I am clearly of the opinion that the situation as disclosed by the uncontradicted evidence was one of emer-: gency, where the master of the ship, confronted by one of the perils of navigation, with full knowledge of such facts as could be obtained under the circumstances,* exercised his best judgment in the extremity which presented itself, and this is true whether we accept the master’s story that the engine “died” upon him or the plaintiff’s story that he shut off the power after the boat had struck.
It is not apparent to me that the master was guilty even of an error of judgment in his conduct after the lights suddenly appeared in front of him. The predicament in which he then found himself was due to an error in judgment as to the direction in which he *76was steering, caused by the sudden darkness which completely obscured his surroundings.

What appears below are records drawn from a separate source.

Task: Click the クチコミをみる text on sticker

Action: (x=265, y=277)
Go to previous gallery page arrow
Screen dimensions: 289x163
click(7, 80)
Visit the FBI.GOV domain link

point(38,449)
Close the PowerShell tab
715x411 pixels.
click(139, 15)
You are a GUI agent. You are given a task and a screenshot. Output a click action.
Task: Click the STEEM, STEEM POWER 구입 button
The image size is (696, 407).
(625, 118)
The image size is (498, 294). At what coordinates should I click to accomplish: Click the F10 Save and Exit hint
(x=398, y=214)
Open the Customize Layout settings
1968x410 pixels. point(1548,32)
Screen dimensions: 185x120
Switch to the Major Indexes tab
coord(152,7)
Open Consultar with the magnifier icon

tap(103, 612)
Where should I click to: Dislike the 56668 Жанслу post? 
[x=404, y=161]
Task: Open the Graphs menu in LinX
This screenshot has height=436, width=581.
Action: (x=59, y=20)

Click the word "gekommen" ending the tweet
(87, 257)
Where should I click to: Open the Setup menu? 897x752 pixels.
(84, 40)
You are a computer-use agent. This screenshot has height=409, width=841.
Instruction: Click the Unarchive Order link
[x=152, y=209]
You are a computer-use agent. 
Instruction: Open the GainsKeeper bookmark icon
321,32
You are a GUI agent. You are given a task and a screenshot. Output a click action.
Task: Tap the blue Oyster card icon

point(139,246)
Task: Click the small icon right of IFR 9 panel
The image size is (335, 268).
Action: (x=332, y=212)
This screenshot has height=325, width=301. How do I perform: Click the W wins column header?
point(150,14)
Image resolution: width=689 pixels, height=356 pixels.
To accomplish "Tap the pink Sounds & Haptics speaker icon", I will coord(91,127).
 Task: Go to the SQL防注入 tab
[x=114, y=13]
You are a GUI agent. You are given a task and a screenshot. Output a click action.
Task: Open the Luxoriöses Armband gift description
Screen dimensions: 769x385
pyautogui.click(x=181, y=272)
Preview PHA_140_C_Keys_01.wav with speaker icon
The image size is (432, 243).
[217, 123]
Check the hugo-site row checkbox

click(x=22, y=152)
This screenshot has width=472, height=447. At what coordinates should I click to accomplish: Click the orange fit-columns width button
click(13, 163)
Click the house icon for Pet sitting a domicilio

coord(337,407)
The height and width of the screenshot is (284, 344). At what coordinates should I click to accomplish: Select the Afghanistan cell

To the quotation from The Tom Lysle (D. C.), 48 Fed. 690, which, my Brother Stone presents in his opinion, should be added:
“No one can be charged with carelessness, when he does that which his judgment approves, or where he omits to do that of which he has no time to judge. Such act or omission, if faulty, may be called a mistake, but not carelessness” (citing Brown v. French, 104 Pa. 604; Williams v. Le Bar, 141 Pa. 149 [21 Atl. 525]).
“It is the elementary principle that when a man acts according to his best judgment in an emergency, * * * he is not chargeable with negligence” ' (citing Staloch v. Holm, 100 Minn. 276 [111 N. W. 264, 9 L. R. A. (N. S.) 712])
. — but I am unable to glean from this record that defendants’ agent, Porter, when confronted with this emergency, which was not of his own making, acted even injudiciously.
I am of opinion that the judgment should be reversed without a new trial.
Ostrander and Kuhn, JJ., concurred with Brooke, J.